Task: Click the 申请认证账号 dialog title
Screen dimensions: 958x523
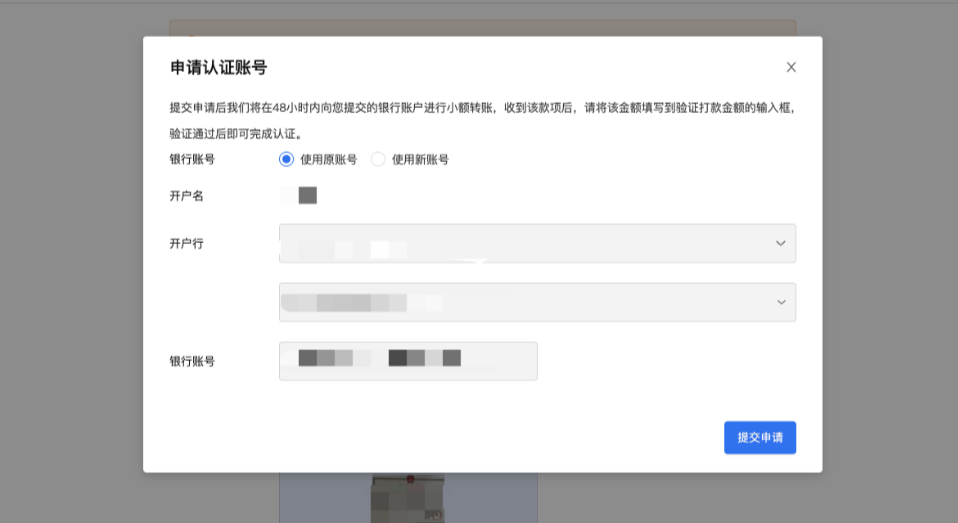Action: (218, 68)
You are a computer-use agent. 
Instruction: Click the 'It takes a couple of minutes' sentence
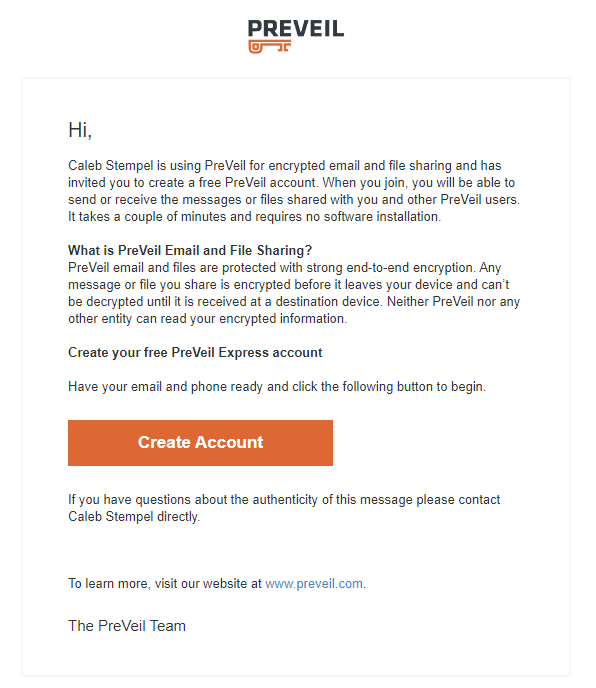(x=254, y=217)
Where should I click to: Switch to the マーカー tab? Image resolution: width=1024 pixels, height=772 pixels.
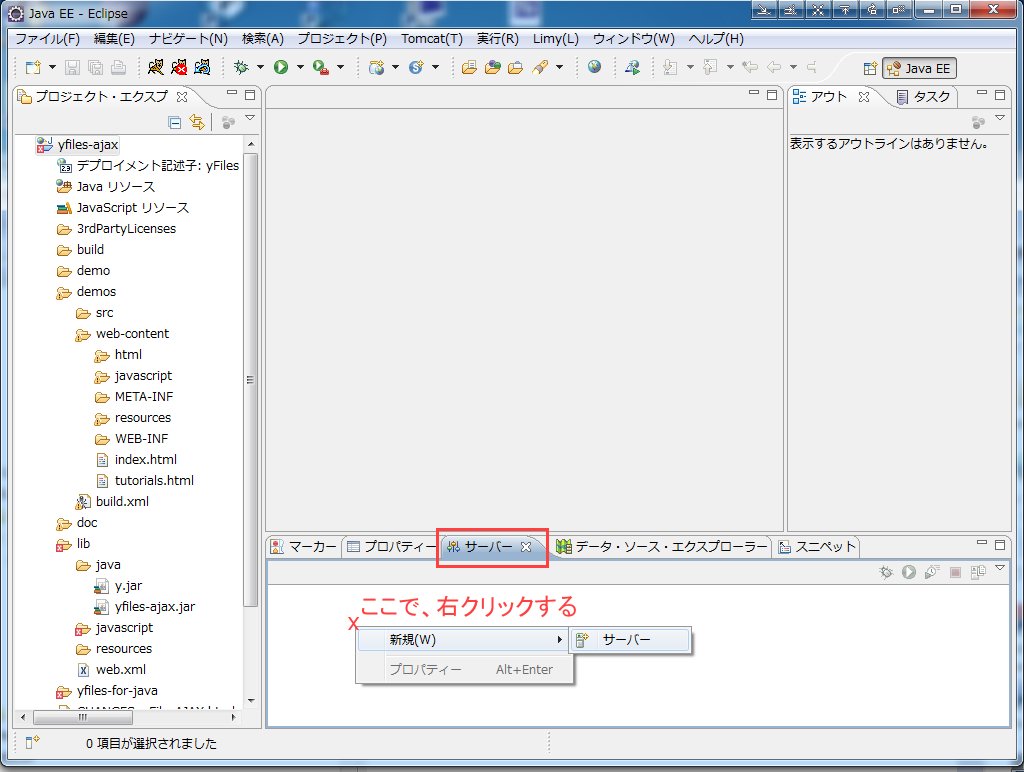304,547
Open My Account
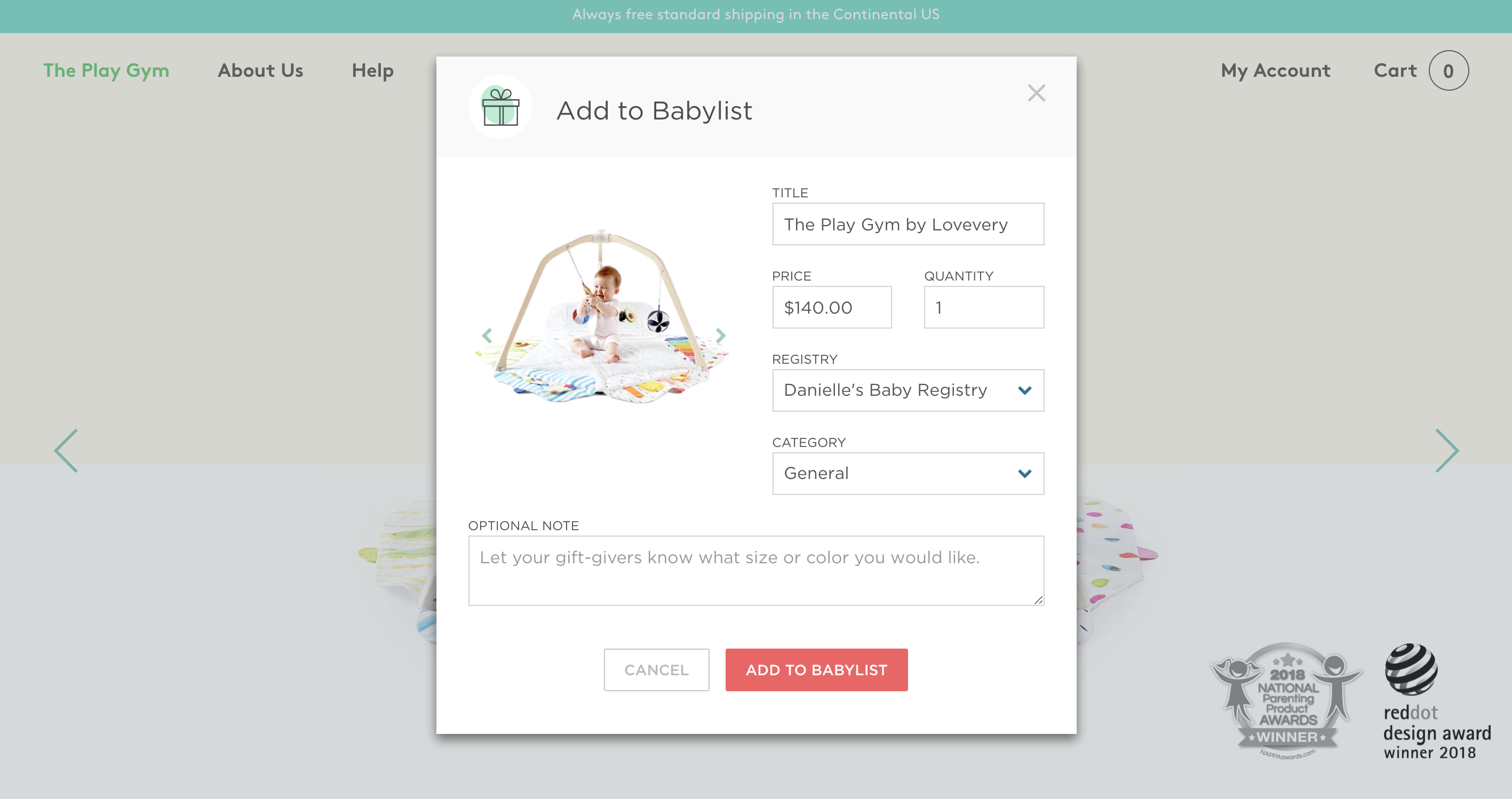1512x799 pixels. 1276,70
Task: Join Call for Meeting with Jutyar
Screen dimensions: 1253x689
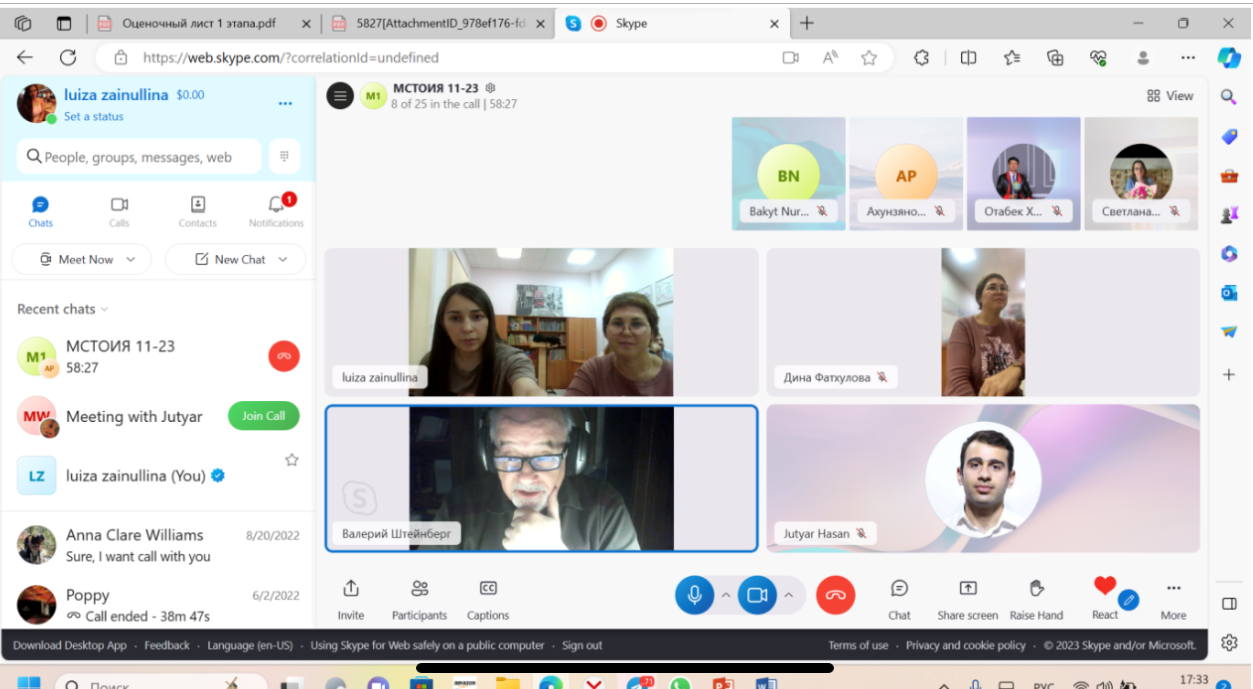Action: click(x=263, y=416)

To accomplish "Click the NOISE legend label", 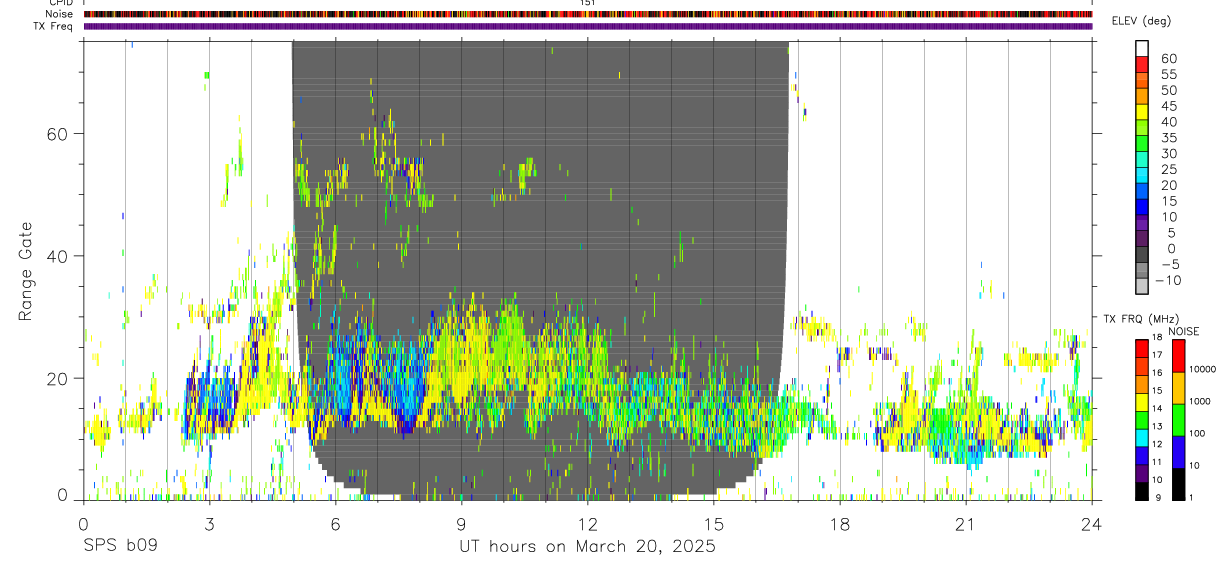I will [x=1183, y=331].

◇ ◇ ◇

:: Try it ::
Copy out each line in the preceding records that contains "Task".

:: Answer box ::
Task: Click the 申请认证账号 dialog title
Task: Join Call for Meeting with Jutyar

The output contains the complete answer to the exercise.